--- START ---

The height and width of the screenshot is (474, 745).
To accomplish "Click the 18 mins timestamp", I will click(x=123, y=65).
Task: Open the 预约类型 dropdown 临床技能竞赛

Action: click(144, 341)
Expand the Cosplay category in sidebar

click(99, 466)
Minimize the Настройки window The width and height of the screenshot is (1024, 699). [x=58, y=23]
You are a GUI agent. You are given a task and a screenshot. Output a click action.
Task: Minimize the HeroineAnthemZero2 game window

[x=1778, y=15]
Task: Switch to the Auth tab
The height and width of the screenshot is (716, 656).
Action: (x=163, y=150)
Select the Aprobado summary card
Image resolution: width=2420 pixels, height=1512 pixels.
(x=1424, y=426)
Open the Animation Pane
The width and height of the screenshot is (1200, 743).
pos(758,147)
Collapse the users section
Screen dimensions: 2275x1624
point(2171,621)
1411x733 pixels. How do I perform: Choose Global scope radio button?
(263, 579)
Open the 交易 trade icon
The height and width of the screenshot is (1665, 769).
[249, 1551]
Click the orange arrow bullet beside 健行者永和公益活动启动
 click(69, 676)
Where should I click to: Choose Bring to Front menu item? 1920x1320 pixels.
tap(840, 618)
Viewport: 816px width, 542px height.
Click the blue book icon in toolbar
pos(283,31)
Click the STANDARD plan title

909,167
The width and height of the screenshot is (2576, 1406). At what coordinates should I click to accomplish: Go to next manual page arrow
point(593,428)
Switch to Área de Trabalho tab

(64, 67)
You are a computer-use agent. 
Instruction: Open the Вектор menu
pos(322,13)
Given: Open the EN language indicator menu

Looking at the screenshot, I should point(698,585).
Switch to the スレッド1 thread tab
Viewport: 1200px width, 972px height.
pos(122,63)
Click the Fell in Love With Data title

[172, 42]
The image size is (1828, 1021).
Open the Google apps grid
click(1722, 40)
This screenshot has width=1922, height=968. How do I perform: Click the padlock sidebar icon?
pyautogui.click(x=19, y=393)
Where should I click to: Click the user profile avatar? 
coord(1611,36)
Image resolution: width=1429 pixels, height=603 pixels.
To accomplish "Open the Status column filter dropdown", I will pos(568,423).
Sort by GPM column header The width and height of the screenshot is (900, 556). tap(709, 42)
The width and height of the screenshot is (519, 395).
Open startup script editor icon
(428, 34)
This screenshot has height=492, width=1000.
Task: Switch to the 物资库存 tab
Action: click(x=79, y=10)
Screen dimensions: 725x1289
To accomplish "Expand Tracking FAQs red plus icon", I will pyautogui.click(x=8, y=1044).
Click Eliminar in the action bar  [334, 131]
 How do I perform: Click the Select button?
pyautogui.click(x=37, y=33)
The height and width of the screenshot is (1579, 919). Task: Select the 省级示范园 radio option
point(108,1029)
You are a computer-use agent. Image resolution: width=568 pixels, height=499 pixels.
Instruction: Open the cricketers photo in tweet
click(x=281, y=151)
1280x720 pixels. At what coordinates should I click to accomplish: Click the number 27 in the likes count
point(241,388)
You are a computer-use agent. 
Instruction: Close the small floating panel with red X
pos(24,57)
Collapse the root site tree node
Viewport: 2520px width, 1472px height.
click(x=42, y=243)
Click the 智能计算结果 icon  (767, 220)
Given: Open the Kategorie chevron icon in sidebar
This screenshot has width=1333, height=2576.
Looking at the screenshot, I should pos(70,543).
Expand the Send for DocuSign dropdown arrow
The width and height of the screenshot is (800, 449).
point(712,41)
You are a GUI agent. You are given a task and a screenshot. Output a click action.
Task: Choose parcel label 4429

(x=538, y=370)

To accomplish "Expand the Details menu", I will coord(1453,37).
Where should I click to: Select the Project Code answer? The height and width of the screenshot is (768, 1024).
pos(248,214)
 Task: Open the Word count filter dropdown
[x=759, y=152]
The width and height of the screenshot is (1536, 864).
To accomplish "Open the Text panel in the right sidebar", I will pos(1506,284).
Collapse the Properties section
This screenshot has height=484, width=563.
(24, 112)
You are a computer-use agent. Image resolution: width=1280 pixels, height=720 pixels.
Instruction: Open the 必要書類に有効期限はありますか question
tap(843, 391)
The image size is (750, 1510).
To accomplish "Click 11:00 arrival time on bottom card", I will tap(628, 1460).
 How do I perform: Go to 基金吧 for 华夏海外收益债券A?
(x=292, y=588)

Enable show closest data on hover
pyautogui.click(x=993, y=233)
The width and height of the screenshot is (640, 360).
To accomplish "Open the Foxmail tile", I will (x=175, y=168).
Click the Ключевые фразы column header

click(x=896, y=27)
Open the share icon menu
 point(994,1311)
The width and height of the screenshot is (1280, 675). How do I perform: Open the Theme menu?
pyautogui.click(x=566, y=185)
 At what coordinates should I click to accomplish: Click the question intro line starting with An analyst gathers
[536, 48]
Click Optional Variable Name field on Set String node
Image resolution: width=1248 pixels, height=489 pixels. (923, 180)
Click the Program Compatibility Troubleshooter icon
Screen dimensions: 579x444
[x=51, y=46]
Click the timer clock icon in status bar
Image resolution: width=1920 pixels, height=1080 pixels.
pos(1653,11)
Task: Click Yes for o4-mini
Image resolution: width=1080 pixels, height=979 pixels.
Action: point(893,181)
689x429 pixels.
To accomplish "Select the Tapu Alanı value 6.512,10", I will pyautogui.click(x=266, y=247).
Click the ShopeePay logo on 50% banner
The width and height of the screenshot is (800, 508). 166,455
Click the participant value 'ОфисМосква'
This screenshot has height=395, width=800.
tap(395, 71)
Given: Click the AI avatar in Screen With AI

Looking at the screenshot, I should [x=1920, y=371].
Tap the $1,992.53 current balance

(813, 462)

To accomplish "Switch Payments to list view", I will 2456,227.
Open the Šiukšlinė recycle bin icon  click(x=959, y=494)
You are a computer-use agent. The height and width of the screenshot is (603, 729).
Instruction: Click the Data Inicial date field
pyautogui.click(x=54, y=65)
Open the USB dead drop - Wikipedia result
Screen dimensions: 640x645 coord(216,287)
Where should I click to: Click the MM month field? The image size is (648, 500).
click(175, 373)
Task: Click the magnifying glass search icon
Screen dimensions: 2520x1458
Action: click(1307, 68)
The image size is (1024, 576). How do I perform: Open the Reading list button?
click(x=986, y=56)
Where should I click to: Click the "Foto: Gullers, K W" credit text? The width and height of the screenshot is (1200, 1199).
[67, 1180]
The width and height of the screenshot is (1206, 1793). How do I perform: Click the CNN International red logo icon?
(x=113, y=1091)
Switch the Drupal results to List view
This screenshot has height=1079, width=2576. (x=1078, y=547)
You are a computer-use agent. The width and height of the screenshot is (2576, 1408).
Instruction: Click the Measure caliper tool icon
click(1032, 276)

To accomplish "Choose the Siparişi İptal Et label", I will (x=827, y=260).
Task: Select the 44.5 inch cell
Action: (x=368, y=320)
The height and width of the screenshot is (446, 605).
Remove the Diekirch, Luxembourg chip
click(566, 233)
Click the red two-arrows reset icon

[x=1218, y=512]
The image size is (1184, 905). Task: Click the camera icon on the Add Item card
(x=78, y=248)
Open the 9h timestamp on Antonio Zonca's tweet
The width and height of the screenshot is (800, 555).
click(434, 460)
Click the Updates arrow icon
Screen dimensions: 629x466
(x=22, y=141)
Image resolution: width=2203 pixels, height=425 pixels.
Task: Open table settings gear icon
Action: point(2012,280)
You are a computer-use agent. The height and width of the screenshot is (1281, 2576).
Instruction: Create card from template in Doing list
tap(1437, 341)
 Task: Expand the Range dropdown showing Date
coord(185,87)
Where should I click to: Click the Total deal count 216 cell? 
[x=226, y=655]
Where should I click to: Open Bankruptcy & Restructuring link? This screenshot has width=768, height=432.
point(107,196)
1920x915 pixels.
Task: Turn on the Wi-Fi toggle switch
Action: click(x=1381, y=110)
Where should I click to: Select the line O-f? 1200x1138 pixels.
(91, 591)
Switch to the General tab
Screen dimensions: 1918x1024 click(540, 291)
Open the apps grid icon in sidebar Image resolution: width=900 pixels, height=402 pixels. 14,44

--- END ---

| WHAT YOU HAVE TO DO |
Reproduce the records verbatim, beginning with the first line and stopping after the line that contains "[249, 1551]", with both of these lines included.

| FINAL RESULT |
The height and width of the screenshot is (474, 745).
To accomplish "Click the 18 mins timestamp", I will click(x=123, y=65).
Task: Open the 预约类型 dropdown 临床技能竞赛

Action: click(144, 341)
Expand the Cosplay category in sidebar

click(99, 466)
Minimize the Настройки window The width and height of the screenshot is (1024, 699). [x=58, y=23]
You are a GUI agent. You are given a task and a screenshot. Output a click action.
Task: Minimize the HeroineAnthemZero2 game window

[x=1778, y=15]
Task: Switch to the Auth tab
The height and width of the screenshot is (716, 656).
Action: (x=163, y=150)
Select the Aprobado summary card
Image resolution: width=2420 pixels, height=1512 pixels.
(x=1424, y=426)
Open the Animation Pane
The width and height of the screenshot is (1200, 743).
pos(758,147)
Collapse the users section
Screen dimensions: 2275x1624
point(2171,621)
1411x733 pixels. How do I perform: Choose Global scope radio button?
(263, 579)
Open the 交易 trade icon
The height and width of the screenshot is (1665, 769).
[249, 1551]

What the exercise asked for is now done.